The paper does provide useful, new information. Patients with hepatitis C and existing cirrhosis were shown to have a high incidence of hepatocellular carcinoma (annual incidence approaching 8%). These individuals did not have significant reduction in cancer development with interferon therapy, although there was a trend in that direction. Those patients with mild to moderate fibrosis were clearly benefitted by treatment whereas those without evidence of fibrosis had such a low incidence of hepatocellular cancer even when untreated that it was impossible to detect a treatment benefit.

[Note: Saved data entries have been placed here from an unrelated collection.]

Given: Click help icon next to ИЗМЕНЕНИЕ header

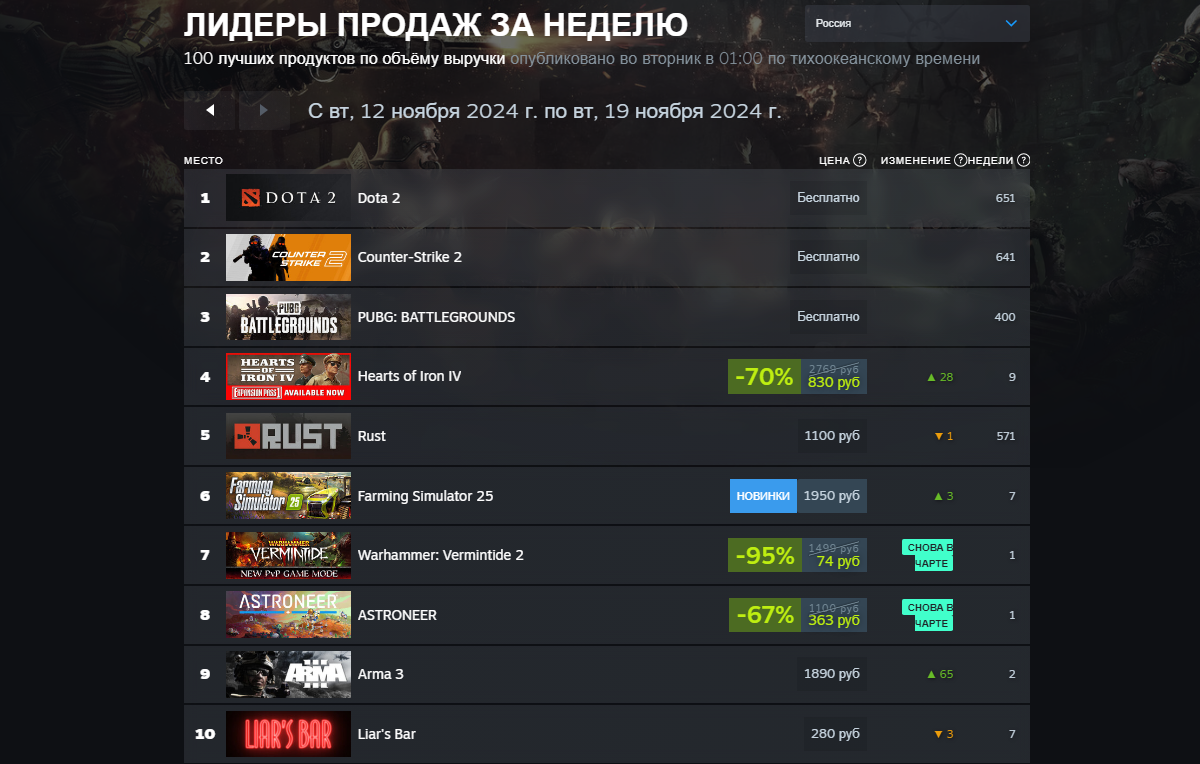Looking at the screenshot, I should click(961, 160).
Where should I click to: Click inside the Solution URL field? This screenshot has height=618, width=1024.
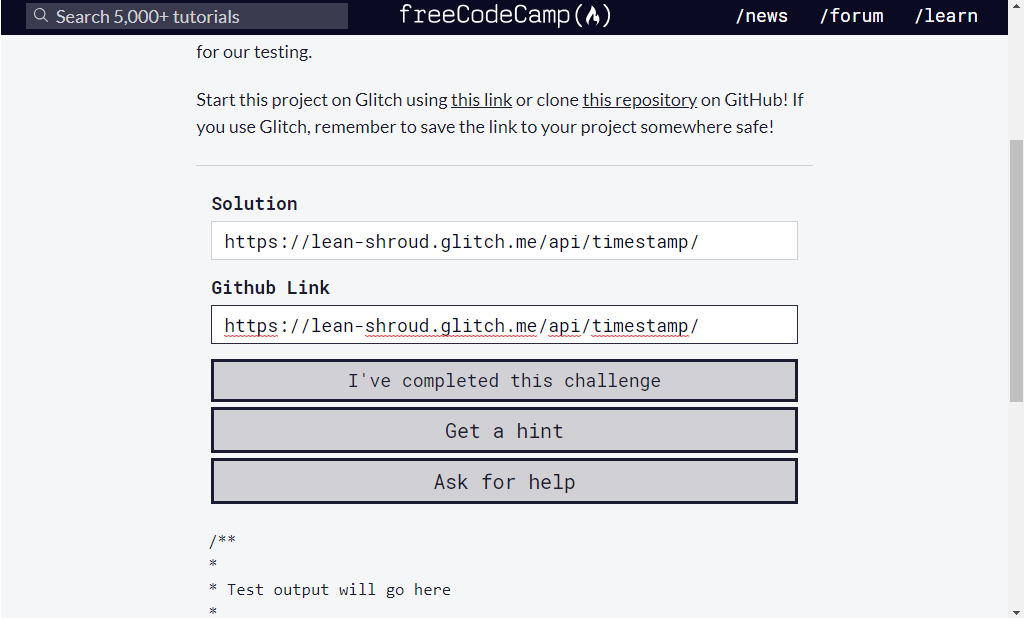pyautogui.click(x=504, y=240)
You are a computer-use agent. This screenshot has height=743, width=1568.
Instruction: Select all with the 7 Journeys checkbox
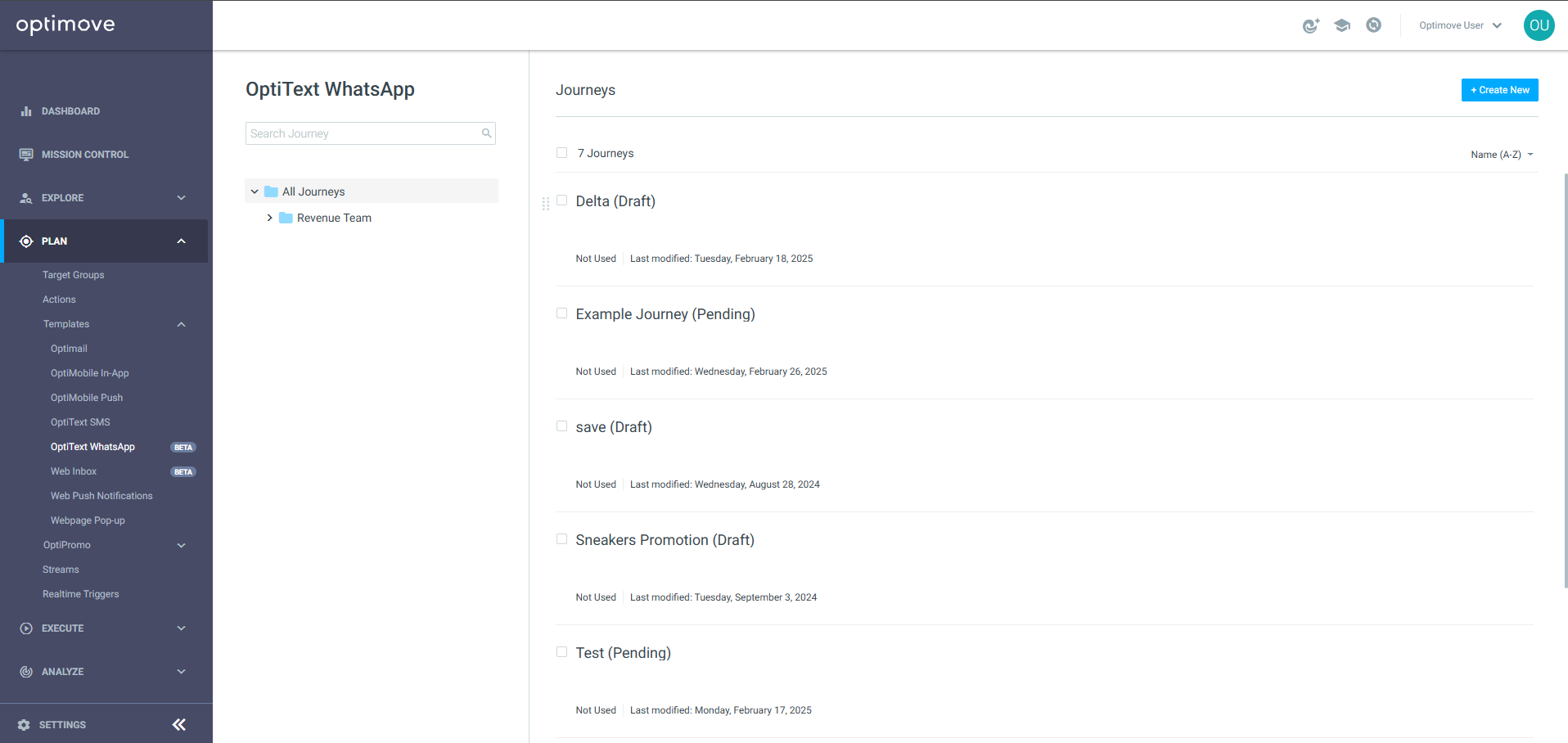click(562, 153)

As is the case with cancer treatment in which patients responding to chemotherapy can often be shown to have a survival advantage, hepatitis C patients who respond to interferon (by reduced viral load or biochemical markers) are also the ones who appear to benefit in terms of reduced cancer development. In this regard, the series provides some useful guidelines. Treatment-induced sustained clearance of virus (> 6 months), which was achieved in about one-third of patients, is a strong indicator of protection from cancer development, at least for the short-term (the median duration of follow-up in this report was only 4.3 years). Furthermore, serum ALT may prove as good a prognostic indicator as liver biopsy. The ALT levels correlated well with the absence or presence of persistent virus. The multivariate analysis revealed that the risk for hepatocellular cancer was reduced in patients with mildly elevated ALT levels (< 2 times the normal limit) by interferon treatment, but for those with ALT levels greater than twice the normal, there was no demonstrable benefit from interferon therapy. Accordingly, it should be noted that 70% of the interferon-treated patients in this series had high levels of ALT (> 2 normal) before treatment but this number decreased significantly (to 31%) after treatment.

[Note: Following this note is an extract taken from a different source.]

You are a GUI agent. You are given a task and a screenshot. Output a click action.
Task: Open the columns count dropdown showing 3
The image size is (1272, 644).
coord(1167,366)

Thus, data from this series add strength to prior reports that interferon treatment will prevent (or delay) the development of hepatocellular cancer in patients with hepatitis C. The patients who seem to benefit the most are those with mild to moderate fibrosis (F2 or F3) and pretreatment serum ALT levels that are less than two times the normal level.
1. Pagliaro L, et al. Ital J Gastroenterol Hepatol 1999; 31:28-44.
2. Hoofnagle JH, et al. N Engl J Med 1986;315: 1575-1578.
3. Di Bisceglie AM, et al. N Engl J Med 1989;321: 1506-1510.
Which of the following statements about the treatment of hepatitis C with interferon to prevent hepatocellular cancer is true?
a. Treatment has been shown to be beneficial at a stage when liver biopsy reveals no evidence for fibrosis and serum ALT levels are normal.
b. Treatment has been shown to be beneficial at a stage when liver biopsy reveals mild to moderate fibrosis and the serum ALT levels are less than twice normal.
c. Treatment has been shown to be beneficial at a stage when liver biopsy reveals cirrhosis and serum ALT levels are greater than twice normal.
d. Treatment is associated with reduced serum ALT levels and liver fibrosis but there has been no demonstrable effect on hepatocellular cancer development.
e. Treatment is too toxic for the majority of patients and leads to an unacceptable decline in quality of life.